The free event was part of the Hospice Foundation of America’s 16th annual Living With Grief conference, a national seminar that aids caregivers in developing better strategies for helping family members and patients cope with a chronic or life-limiting illness.

Delivered live via webcast from The George Washington University in Washington, D.C., the seminar discussed diversity at three stages — end-of-life care, time of death, and bereavement.

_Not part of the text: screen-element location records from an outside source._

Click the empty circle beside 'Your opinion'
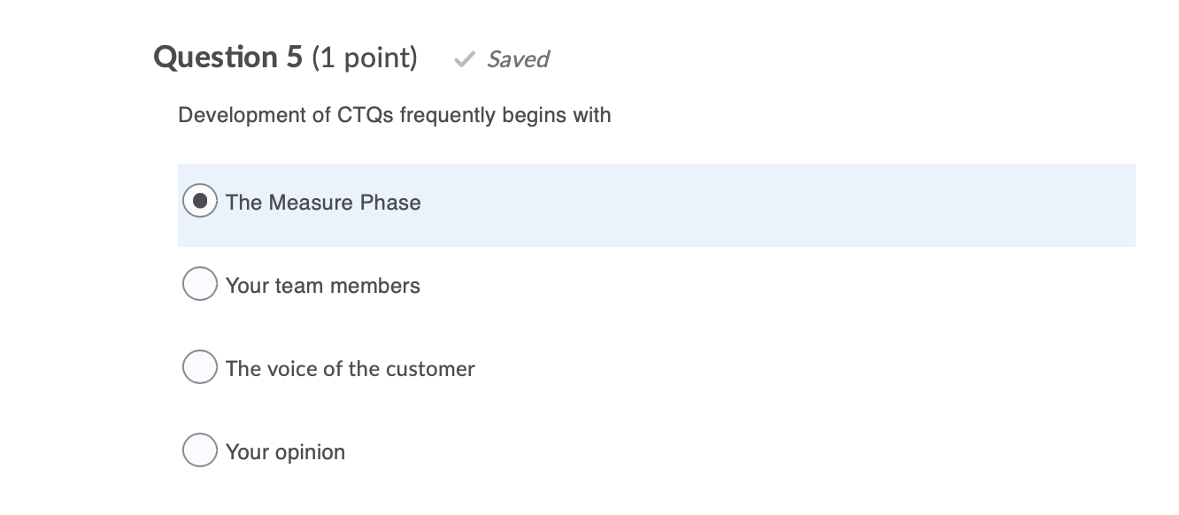 199,450
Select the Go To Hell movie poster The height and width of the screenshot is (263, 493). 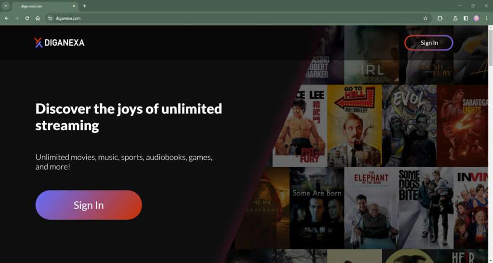point(354,125)
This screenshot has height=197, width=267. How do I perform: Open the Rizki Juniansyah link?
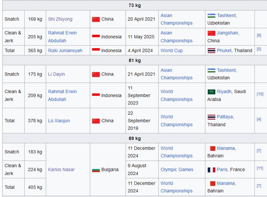pyautogui.click(x=65, y=51)
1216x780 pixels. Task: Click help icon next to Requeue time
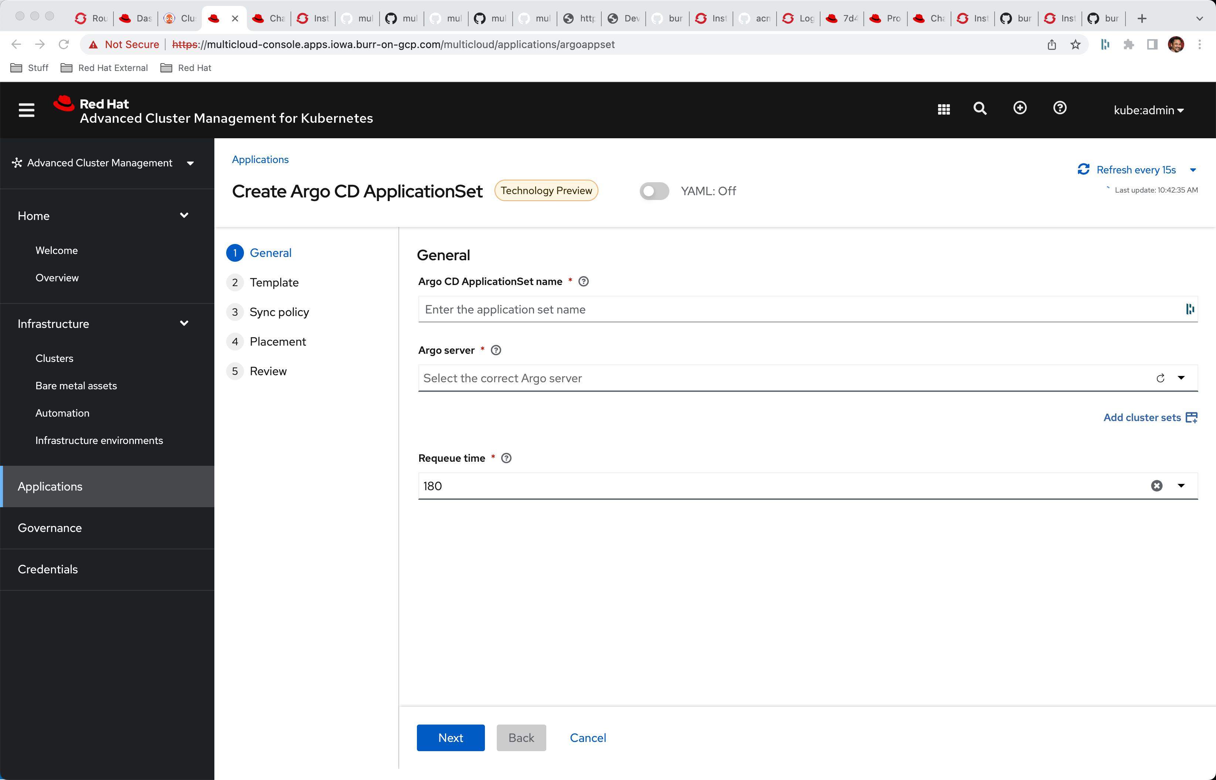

Metropolitan Jewish Hospice panelists, from left, Rev. Eric Towse; medical social worker Khatima Shah, LMSW; bereavement coordinator Terry Glusko, MT-BC, GC-C; and nurse practitioner Anne Walsh, participate in a discussion during Metropolitan’s diversity and end-of-life seminar. Photo courtesy Metropolitan Jewish Health System
The panel discussed hospice care as it applies to ethnic, veteran, and homosexual patients.

Sandy Chen Stokes, RN, PHN, MSN, founder and executive director of the Chinese American Coalition for Compassionate Care, and Wanda Henry-Jenkins, RN, MHS, manager of bereavement Services at VITAS Innovative Hospice Program, spoke of the importance of knowing each patient.

Noting different cultures vary in their approach to death and dying, caregivers must be as informed as possible about each patient’s traditions, values, and rituals.


From left, Frieda Perez-Patterson, RN; Faithanne Mandel, RN; and Charlene Essabba, RN, of Metropolitan Jewish Hospice in Oceanside, Long Island, attend the diversity seminar.
“Information and education can reduce a lot of stress and anxiety from the beginning,” Henry-Jenkins says.

After the broadcast, a local panel moderated by Ruth K. V. Recchia, RN, CHPN, Metropolitan Jewish hospice admissions director and a clinical consultant, addressed questions. “We offered this program to show that we strongly believe in the importance of diversity in end-of-life care,” Recchia says. “We acknowledge it and respect it.”